-- OPINION --
During this holiday season, families across the country are filling their carts with the same familiar brands they've trusted for generations. At the same time, a lawsuit against Campbell Soup Company is raising an unsettling question: how safe do we really feel feeding our families this year?
The case has nothing to do with a contamination event or an outbreak. Instead, it centers on a secretly recorded rant by a senior executive who allegedly described Campbell's soups as “food for poor people,” slammed ingredient integrity, mocked consumers, and made racist remarks about employees. The recording surfaced because an employee raised concerns about what he heard. Weeks later, that employee was fired. Only after his termination did the company place the executive on leave and then part ways with him.
In other words, someone spoke up and was punished for it.
That should be a warning to the entire food industry, as this situation reveals something deeper than a single person's bad behavior. It exposes how leadership in some companies truly feel about the value of food safety, quality, their employees and consumers.

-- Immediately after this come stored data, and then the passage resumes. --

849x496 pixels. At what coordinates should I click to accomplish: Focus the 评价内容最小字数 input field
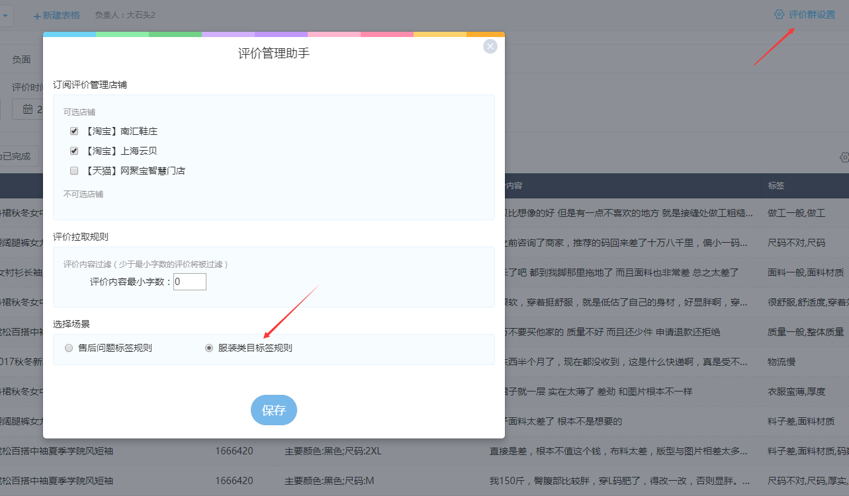(x=190, y=282)
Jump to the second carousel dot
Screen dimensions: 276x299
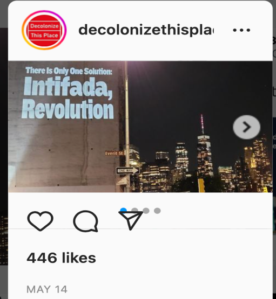[134, 210]
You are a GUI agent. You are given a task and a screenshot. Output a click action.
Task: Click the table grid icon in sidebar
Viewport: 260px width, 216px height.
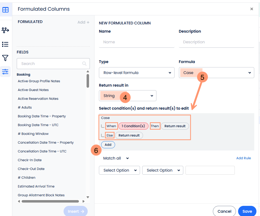tap(5, 10)
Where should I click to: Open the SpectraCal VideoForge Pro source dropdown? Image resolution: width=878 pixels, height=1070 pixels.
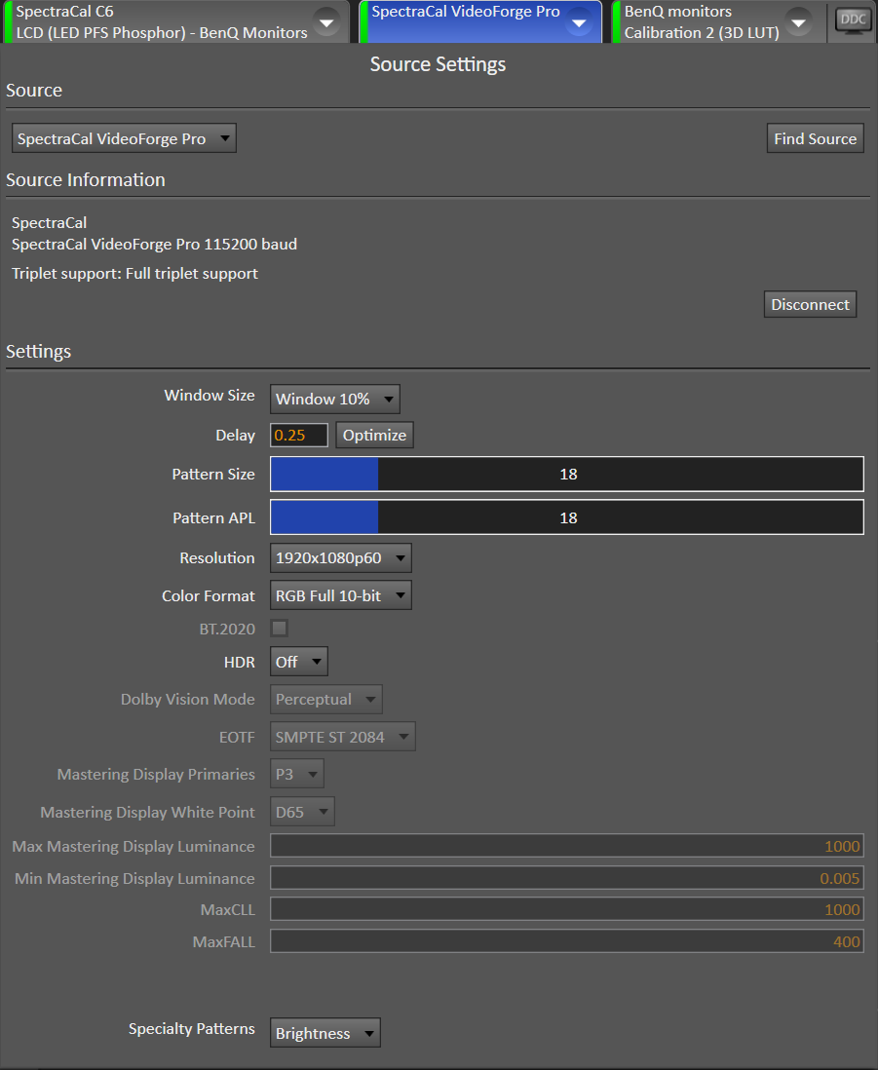point(124,138)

I've worked in food safety and quality for roughly 20 years. Like thousands of professionals across the country, my job has been to build systems, training programs, and practices that protect public health. What I've seen, repeatedly, is food safety and quality professionals being treated as obstacles rather than guardians. We are labeled “the food police.” We are blamed for slowing production when we raise concerns. We are dismissed as difficult when we insist on compliance. And when we call out something that puts the public at risk, we are often treated as if we're the problem.
Yet many of us stay. We stay because people across the country depend on us. We stay because we know that families will gather around tables expecting the food in front of them to be safe. We stay because we believe integrity matters.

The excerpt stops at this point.